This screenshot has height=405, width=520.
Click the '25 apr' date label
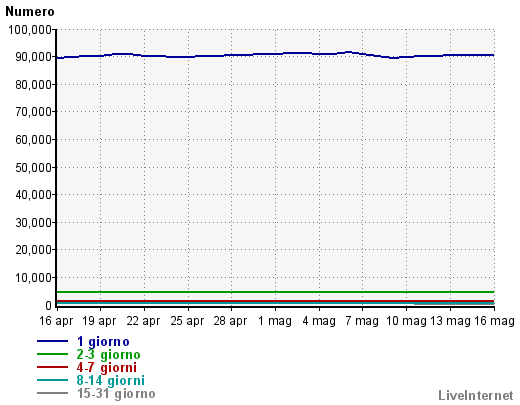(187, 321)
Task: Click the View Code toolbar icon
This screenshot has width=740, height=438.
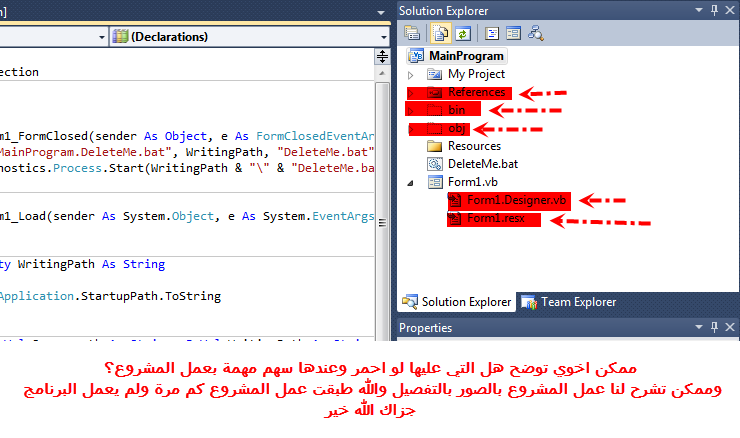Action: click(491, 33)
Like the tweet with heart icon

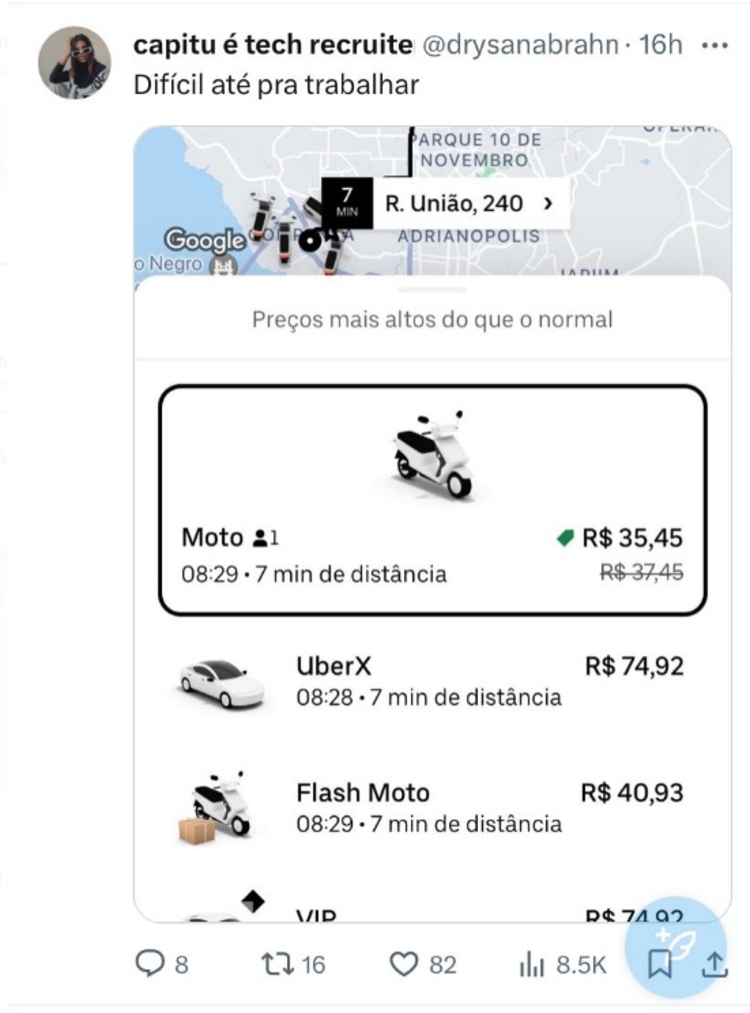pyautogui.click(x=402, y=964)
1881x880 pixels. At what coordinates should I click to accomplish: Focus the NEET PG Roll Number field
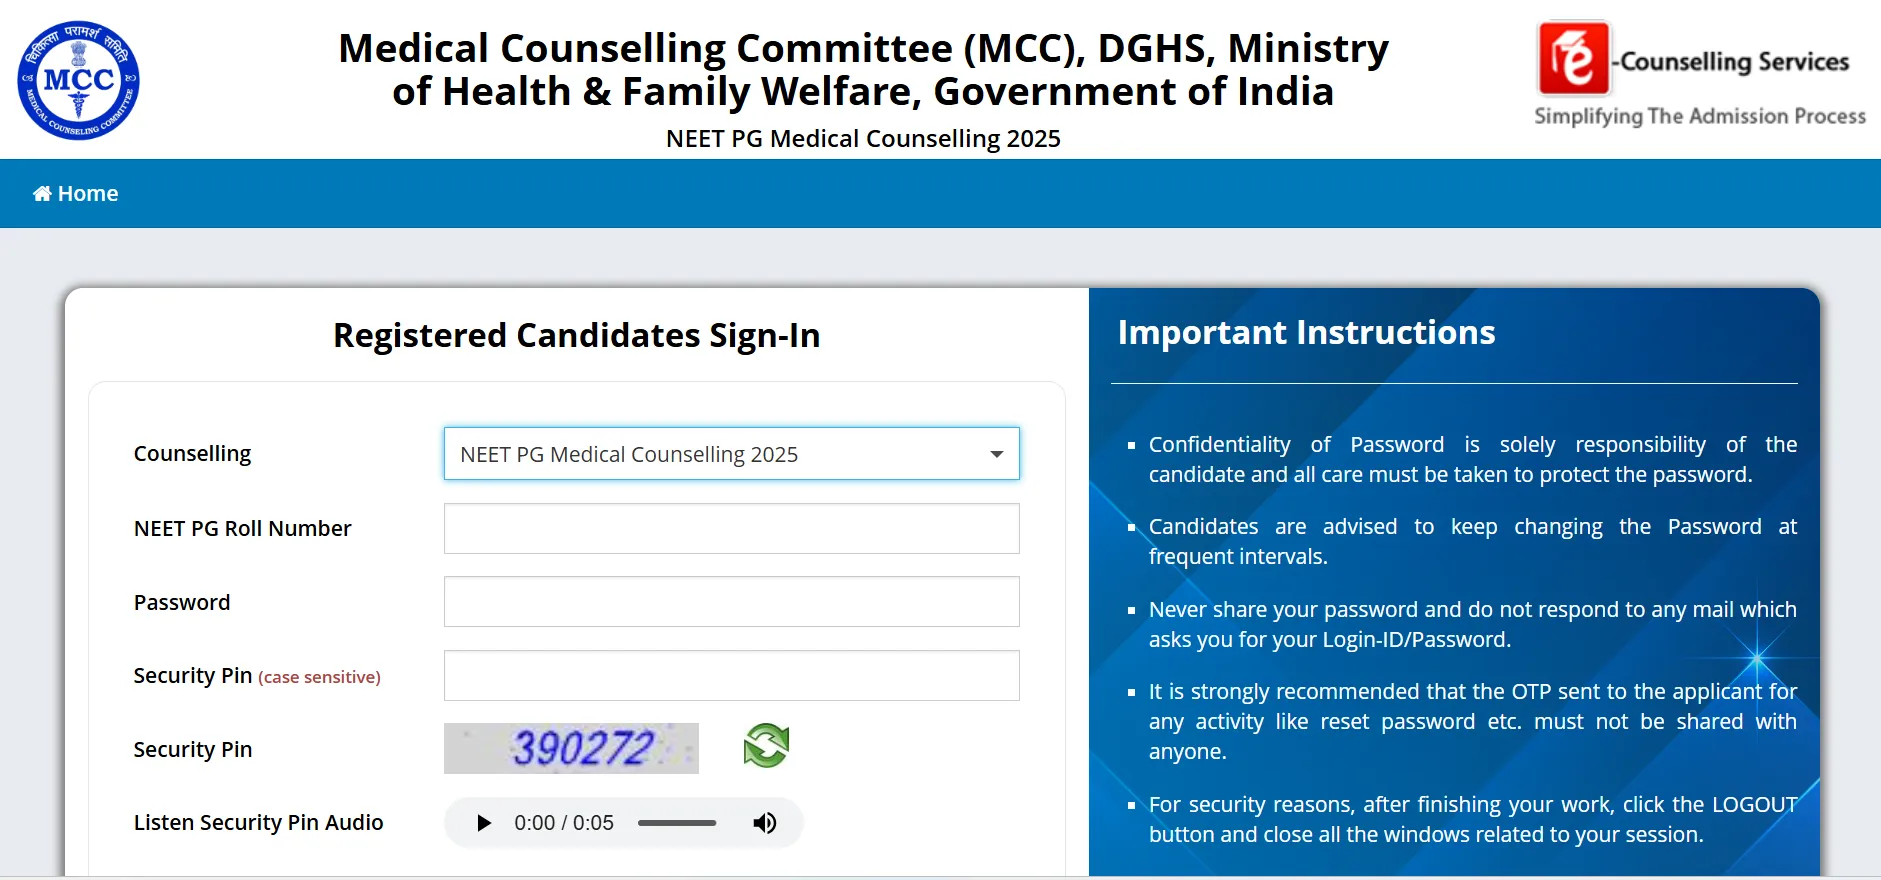(x=731, y=528)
= = = = = = =
Work request: From the line with "Task: Click the View Code toolbar icon" down to the final line of the entries above, repeat each line exactly; omit the pictures.

Response to the task:
Task: Click the View Code toolbar icon
This screenshot has width=740, height=438.
Action: click(491, 33)
Like the tweet with heart icon

pyautogui.click(x=402, y=964)
1881x880 pixels. At what coordinates should I click to accomplish: Focus the NEET PG Roll Number field
(x=731, y=528)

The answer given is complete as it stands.